We describe a quantitative phase imaging process using an x-ray laboratory-based source with an extremely broad bandwidth spectrum. The thickness of a homogeneous object can be retrieved by using separately spectrally weighted values for the attenuation coefficient and the decrement of the real part of the refractive index. This method is valid for a wide range of object types, including objects with an absorption edge in the used energy range. The accessibility of conventional x-ray laboratory sources makes this method very useful for quantitative phase retrieval of homogeneous objects. We demonstrate the application of this method for quantitative phase retrieval imaging in tomographic measurements.

© 2008 Optical Society of America

## 1. Introduction

Objects with a low electron density, such as low Z and low density materials, can show very little attenuation when imaged with x-rays. However, the interaction cross section for the phase shift of an incident beam can be three orders of magnitude larger than that for absorption. This means that while the absorption contribution can be negligible in an image significant phase contrast can be achieved [1]. Phase contrast as a qualitative imaging tool is thus very useful for imaging materials such as biological samples or polymers. There are many techniques for phase contrast visualization for x-rays: diffraction enhanced imaging [2]; free space propagation phase contrast imaging [1,3]; Zernike phase contrast [4]; and Schlieren phase contrast [5] have all been demonstrated. Each technique has its advantages and its drawbacks with respect to the accessible phase information, the complexity of the setup, the requirements on the beam and the resolution obtainable.

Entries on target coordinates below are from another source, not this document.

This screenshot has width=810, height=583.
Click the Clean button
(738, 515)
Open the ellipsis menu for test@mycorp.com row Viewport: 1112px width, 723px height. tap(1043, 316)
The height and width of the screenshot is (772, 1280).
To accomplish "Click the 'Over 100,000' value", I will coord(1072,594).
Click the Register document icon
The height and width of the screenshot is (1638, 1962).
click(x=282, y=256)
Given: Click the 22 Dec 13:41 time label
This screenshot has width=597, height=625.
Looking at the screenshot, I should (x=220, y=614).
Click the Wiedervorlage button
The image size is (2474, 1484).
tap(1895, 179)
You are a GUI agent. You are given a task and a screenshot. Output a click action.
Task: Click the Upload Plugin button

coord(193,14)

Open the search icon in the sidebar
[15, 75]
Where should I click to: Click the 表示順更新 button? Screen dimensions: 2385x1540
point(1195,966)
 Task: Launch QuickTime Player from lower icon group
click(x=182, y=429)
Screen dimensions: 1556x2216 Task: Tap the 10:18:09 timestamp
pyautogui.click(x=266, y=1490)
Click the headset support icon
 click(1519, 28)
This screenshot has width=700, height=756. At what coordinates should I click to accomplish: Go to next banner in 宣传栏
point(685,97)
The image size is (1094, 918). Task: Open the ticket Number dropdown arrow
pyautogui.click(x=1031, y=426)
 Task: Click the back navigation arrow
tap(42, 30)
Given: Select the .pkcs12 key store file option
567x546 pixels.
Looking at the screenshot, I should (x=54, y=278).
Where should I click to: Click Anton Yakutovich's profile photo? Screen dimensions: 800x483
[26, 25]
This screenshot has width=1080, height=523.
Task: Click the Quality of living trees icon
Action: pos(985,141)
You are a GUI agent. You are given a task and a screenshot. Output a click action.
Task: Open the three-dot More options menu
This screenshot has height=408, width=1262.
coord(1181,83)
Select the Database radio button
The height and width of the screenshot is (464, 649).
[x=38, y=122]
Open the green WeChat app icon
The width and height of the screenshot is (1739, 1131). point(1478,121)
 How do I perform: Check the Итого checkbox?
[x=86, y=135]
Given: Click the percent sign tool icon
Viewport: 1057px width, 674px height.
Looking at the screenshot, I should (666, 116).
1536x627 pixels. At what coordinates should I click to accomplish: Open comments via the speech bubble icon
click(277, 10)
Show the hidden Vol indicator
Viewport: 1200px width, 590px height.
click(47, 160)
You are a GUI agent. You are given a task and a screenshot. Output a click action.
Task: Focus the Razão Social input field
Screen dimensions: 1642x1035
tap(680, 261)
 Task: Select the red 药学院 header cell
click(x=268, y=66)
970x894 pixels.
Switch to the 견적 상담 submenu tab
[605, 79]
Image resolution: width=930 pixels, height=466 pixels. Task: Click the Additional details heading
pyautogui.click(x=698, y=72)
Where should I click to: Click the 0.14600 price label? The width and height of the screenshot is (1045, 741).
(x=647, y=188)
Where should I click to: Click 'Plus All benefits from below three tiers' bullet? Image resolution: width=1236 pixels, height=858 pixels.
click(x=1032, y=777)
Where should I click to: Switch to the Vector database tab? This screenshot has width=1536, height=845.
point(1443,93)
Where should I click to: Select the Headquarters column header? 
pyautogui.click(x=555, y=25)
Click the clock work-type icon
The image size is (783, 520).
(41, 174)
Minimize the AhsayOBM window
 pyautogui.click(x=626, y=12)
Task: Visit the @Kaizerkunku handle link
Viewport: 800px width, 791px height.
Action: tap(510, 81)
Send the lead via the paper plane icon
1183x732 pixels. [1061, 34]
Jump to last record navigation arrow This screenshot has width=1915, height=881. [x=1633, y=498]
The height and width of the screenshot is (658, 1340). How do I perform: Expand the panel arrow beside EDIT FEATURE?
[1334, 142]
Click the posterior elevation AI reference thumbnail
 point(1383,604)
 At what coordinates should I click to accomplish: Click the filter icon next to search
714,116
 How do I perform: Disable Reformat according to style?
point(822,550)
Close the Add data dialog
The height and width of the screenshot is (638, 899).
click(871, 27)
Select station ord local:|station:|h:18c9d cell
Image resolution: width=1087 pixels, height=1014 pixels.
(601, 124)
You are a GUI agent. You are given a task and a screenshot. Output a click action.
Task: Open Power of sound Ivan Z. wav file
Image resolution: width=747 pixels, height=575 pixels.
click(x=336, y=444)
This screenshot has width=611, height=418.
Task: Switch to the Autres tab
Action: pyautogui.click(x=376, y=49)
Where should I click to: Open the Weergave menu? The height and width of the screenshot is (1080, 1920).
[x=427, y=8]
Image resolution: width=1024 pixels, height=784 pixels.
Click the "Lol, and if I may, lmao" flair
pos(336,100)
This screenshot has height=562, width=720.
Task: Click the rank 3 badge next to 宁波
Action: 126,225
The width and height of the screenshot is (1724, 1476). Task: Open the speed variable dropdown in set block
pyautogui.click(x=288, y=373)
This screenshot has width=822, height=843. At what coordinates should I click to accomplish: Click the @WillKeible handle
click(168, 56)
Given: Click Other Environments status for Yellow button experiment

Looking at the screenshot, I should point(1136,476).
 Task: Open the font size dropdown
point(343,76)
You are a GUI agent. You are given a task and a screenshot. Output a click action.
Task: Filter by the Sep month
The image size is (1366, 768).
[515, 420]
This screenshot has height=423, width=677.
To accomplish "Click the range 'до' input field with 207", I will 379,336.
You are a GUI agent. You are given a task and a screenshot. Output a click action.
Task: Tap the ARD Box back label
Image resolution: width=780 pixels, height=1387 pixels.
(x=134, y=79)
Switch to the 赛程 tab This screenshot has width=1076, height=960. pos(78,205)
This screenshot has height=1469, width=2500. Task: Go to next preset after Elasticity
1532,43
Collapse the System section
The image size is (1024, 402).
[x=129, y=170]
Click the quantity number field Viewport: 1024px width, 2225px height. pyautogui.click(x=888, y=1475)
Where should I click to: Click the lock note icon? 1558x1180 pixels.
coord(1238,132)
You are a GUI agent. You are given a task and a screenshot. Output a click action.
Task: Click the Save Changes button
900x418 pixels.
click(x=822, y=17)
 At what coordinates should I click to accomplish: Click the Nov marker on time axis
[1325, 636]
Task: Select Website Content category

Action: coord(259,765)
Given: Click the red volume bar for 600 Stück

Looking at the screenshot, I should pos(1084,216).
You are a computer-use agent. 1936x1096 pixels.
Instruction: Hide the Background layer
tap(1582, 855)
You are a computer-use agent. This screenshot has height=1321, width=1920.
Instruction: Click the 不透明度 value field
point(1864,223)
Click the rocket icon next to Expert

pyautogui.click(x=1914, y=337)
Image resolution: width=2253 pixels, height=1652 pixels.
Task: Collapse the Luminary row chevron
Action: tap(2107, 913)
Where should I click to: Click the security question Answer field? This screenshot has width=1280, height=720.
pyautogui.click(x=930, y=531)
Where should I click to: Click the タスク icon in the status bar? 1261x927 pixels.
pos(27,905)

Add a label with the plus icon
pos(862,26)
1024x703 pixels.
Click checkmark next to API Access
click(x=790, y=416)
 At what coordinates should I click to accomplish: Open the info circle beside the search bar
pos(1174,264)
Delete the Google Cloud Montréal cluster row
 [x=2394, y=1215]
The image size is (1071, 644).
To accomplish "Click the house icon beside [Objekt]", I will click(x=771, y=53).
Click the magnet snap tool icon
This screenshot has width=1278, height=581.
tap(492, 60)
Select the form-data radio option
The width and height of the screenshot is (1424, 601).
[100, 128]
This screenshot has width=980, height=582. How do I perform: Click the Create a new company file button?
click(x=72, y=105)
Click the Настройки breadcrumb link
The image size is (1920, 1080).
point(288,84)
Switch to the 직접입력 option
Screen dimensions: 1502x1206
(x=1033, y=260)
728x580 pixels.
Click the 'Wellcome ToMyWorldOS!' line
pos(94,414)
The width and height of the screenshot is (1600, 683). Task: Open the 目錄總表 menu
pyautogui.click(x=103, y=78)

Phase *retrieval* [6, 7], on the other hand, represents a considerable advance over phase contrast images, which typically are seen as edge enhancement or other modulations of the object structure. In phase retrieval it is possible, under common conditions in x-ray imaging, to obtain a quantitative measure of some materials property of a sample. In general this is the projection of δ, which is the decrement from unity of the real part of the complex refractive index: *n*=1-*δ-iβ*, where *β* is related to the linear attenuation coefficient by: *µ*=4*πβ/λ*. In certain cases this phase information can also be obtained for samples that exhibit significant absorption. Another advantage of applying a phase retrieval algorithm to image contrast data is that the resulting image, which gives the projection of *δ*, looks similar to an absorption contrast map of the sample, which gives the projection of *β*. This makes interpretation simpler for researchers familiar with absorption contrast.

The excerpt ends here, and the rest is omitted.